# 30 days of ML @ Kaggle

## About the data

The dataset is used for this competition is synthetic (and generated using a CTGAN), but based on a real dataset. The original dataset deals with predicting the amount of an insurance claim. Although the features are anonymized, they have properties relating to real-world features.

For this competition, you will be predicting a continuous target based on a number of feature columns given in the data. All of the feature columns, cat0 - cat9 are categorical, and the feature columns cont0 - cont13 are continuous.

Files:
- train.csv - the training data with the target column
- test.csv - the test set; you will be predicting the target for each row in this file
- sample_submission.csv - a sample submission file in the correct format


## Inital setup

In [1]:
import pandas as pd

train_path = '../input/30daysofml/train.csv/train.csv'
test_path = '../input/30daysofml/test.csv/test.csv'

# All features + target
raw_train = pd.read_csv(train_path)
# All features, no target
raw_test = pd.read_csv(test_path)

## Preprocessing 

In [2]:
# Remove rows with missing target, separate id and target from predictors
X_full = raw_train.dropna(axis=0, subset=['target'], inplace=False).copy()
y = X_full.target
X_full.drop(['id','target'], axis=1, inplace=True)

In [3]:
from sklearn.model_selection import train_test_split

# Break off validation set from training data
X_train_full, X_valid_full, y_train, y_valid = train_test_split(X_full, y, 
                                                                train_size=0.75,
                                                                random_state=0)

In [4]:
# "Cardinality" means the number of unique values in a column
# Select categorical columns with relatively low cardinality (convenient but arbitrary)
categorical_cols = [cname for cname in X_train_full.columns if
                    X_train_full[cname].nunique() < 16 and 
                    X_train_full[cname].dtype == "object"]

In [5]:
# Select numerical columns
numerical_cols = [cname for cname in X_train_full.columns if 
                X_train_full[cname].dtype in ['int64', 'float64']]

In [6]:
# Keep selected columns only
my_cols = categorical_cols + numerical_cols
X_train = X_train_full[my_cols].copy()
X_valid = X_valid_full[my_cols].copy()
X_test = raw_test[my_cols].copy()

## EDA for Feature Engineering

In [7]:
import matplotlib.pyplot as plt
import seaborn as sns

In [8]:
df = raw_train.copy()
[df[col].unique() for col in categorical_cols]
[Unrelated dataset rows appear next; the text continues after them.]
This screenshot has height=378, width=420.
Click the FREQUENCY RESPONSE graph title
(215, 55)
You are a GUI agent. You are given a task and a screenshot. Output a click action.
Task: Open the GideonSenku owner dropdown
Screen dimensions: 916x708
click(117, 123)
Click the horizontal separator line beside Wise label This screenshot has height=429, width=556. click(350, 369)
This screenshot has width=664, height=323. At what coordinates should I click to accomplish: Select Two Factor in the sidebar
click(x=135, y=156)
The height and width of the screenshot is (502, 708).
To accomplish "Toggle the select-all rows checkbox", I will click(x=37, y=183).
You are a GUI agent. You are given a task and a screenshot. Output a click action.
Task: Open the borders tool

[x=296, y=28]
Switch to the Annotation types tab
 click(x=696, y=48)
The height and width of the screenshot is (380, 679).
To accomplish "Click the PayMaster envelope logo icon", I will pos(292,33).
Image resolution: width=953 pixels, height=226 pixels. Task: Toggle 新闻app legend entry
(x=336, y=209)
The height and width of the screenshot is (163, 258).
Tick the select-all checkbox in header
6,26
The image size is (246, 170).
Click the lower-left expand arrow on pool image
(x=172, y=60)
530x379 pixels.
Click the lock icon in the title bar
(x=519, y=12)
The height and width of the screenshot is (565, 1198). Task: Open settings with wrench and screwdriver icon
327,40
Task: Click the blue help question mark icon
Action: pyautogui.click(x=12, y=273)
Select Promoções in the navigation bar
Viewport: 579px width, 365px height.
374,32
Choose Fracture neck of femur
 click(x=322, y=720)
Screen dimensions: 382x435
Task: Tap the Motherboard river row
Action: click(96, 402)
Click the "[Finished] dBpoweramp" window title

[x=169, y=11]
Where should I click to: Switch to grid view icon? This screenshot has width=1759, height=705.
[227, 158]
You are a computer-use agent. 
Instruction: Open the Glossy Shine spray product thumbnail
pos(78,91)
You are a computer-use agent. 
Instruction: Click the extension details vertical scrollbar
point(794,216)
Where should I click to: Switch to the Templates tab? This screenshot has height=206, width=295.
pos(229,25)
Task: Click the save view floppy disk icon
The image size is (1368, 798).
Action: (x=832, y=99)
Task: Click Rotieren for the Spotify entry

[array(['B', 'A'], dtype=object),
 array(['B', 'A'], dtype=object),
 array(['B', 'A'], dtype=object),
 array(['C', 'A', 'D', 'B'], dtype=object),
 array(['B', 'C', 'A', 'D'], dtype=object),
 array(['B', 'D', 'C', 'A'], dtype=object),
 array(['A', 'B', 'C', 'H', 'D', 'I', 'G', 'E'], dtype=object),
 array(['E', 'F', 'D', 'B', 'G', 'C', 'A', 'I'], dtype=object),
 array(['C', 'A', 'G', 'E', 'F', 'D', 'B'], dtype=object),
 array(['N', 'O', 'F', 'K', 'M', 'I', 'G', 'H', 'L', 'B', 'A', 'J', 'D',
        'C', 'E'], dtype=object)]

In [9]:
from sklearn.preprocessing import OneHotEncoder
from sklearn.preprocessing import OrdinalEncoder
from sklearn.linear_model import LinearRegression

def is_ordinal(col):
    # 1 pick a variable
    variable = df[[col]]
    # 2 transform it by ordinal encoder
    OD = OrdinalEncoder()
    OD_var = OD.fit_transform(variable)
    # 3 run a linear regression of your variable's ordinal encoding against your target
    target = df[['target']]
    reg_OD = LinearRegression().fit(OD_var, target)
    # 4 inspect the r2 coefficients 
    score_OD = reg_OD.score(OD_var, target)
    print(f'{col} Ordinal r2 score: {score_OD}')
    # 5 the coefficients far from zero (both in positive and negative) point out that an encoding is meaningful. 
    # AUX Print some plots
    #plt.scatter(x=OD_var, y=target, color='blue', alpha=0.05)
    #plt.title(f'{col}')
    #plt.show()

Just run once for EDA purposes

In [10]:
#for col in categorical_cols:
    #is_ordinal(col)

Guided by intuition, after inspecting the results of the exploration above, I'll try separating some of the categorical cols into ordinal and nominal cols

In [11]:
ordinal_cols = ['cat3', 'cat4', 'cat5', 'cat6', 'cat7', 'cat8']
nominal_cols = ['cat0', 'cat1', 'cat2', 'cat9']

In [12]:
# Keep selected columns only
my_cols = ordinal_cols + nominal_cols + numerical_cols
X_train = X_train_full[my_cols].copy()
X_valid = X_valid_full[my_cols].copy()
X_test = raw_test[my_cols].copy()

## Hyper parameter tuning of the model

In [13]:
#Importing Packages
from xgboost import XGBRegressor
from sklearn.model_selection import GridSearchCV

from sklearn.metrics import mean_squared_error

In [14]:
#XGBoost hyper-parameter tuning
def hyperParameterTuning(X_train, y_train):
    param_tuning = {
        'learning_rate': [0.02,0.05, 0.1],
        'max_depth': [3, 5, 7, 10],
        'min_child_weight': [1, 3, 5],
        'subsample': [0.5, 0.7],
        'colsample_bytree': [0.5, 0.7],
        'n_estimators' : [100, 200, 500],
        'objective': ['reg:squarederror'],
        'tree_method': ['gpu_hist']
    }

    xgb_model = XGBRegressor()

    gsearch = GridSearchCV(estimator = xgb_model,
                           param_grid = param_tuning,                        
                           #scoring = 'neg_mean_squared_error',  #MSE
                           cv = 5,
                           n_jobs = -1,
                           verbose = 1)

    gsearch.fit(X_train,y_train)

    return gsearch.best_params_

In [15]:
from sklearn.compose import ColumnTransformer
from sklearn.pipeline import Pipeline
from sklearn.impute import SimpleImputer
from sklearn.preprocessing import OneHotEncoder
from sklearn.preprocessing import OrdinalEncoder

In [16]:
# Preprocessing for numerical data
numerical_transformer = SimpleImputer(strategy='median')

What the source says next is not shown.